No. that is correct.

It is calculated as

threshold = base + scale*numebr of current rows

Which translates to

21,000 = 1000 + 2*1000

However I do not agree with this logic entirely. It pegs the next vacuum w.r.t current table size which is not always a good thing.

I would rather vacuum the table at 2000 updates, which is what you probably want.

Furthermore analyze threshold depends upon inserts+updates. I think it should also depends upon deletes for obvious reasons.

Can you clear this up a little? I'd like to tweak these settings but can't without being better aquainted with the calculation.

What did you expected in above example? It is not difficult to tweak pg_autovacuum calculations. For testing we can play around.

Also, you may want to reverse your default ratio for Vacuum/analyze frequency. True, analyze is a less expensive operation than Vacuum, but it's also needed less often -- only when the *distribution* of data changes. I've seen databases where the optimal vacuum/analyze frequency was every 10 min/once per day.

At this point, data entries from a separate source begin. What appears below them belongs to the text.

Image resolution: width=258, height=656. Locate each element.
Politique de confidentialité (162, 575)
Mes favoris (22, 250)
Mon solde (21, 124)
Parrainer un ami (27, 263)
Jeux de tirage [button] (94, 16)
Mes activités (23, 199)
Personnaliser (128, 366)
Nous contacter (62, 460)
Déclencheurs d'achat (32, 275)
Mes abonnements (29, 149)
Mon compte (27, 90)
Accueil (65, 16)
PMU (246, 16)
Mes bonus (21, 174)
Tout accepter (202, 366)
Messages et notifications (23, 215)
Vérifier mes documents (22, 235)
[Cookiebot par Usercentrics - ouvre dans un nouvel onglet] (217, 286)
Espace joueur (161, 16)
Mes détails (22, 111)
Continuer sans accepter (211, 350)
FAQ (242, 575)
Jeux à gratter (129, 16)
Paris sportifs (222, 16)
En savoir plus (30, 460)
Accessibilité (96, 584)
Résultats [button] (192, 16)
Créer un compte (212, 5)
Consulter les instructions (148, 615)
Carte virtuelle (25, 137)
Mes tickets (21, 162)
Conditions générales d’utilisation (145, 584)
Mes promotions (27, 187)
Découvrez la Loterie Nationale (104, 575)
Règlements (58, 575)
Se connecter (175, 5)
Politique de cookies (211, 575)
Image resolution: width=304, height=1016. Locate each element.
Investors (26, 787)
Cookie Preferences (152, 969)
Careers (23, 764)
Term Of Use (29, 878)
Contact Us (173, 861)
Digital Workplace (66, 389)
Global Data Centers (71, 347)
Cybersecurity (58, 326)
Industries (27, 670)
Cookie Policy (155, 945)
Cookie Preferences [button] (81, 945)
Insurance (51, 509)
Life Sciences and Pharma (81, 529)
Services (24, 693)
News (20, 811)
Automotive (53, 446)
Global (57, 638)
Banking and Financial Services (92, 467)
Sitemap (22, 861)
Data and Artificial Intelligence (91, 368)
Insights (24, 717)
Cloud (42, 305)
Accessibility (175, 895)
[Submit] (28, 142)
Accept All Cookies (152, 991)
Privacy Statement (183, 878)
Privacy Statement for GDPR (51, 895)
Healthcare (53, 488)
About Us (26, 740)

OK vacuum and analyze thresholds are calculated with same formula as shown above but with different parameters as follows.

vacthresh = vacbase + vacscale*ntuples
anathresh = anabase + anascale*ntuples

What you are asking for is

vacthresh = vacbase*vacscale
anathresh = anabase + anascale*ntuples

Would that tilt the favour the way you want? i.e. an analyze is triggered when a fixed *percentage* of table changes but a vacuum is triggered when a fixed *number of rows* are changed.

I am all for experimentation. If you have real life data to play with, I can give you some patches to play around.

And BTW, this is all brain child of Mathew O.Connor(Correct? I am not good at either names or spellings). The way I wrote pgavd originally, each table got to get separate threshold..:-). That was rather a brute force approach.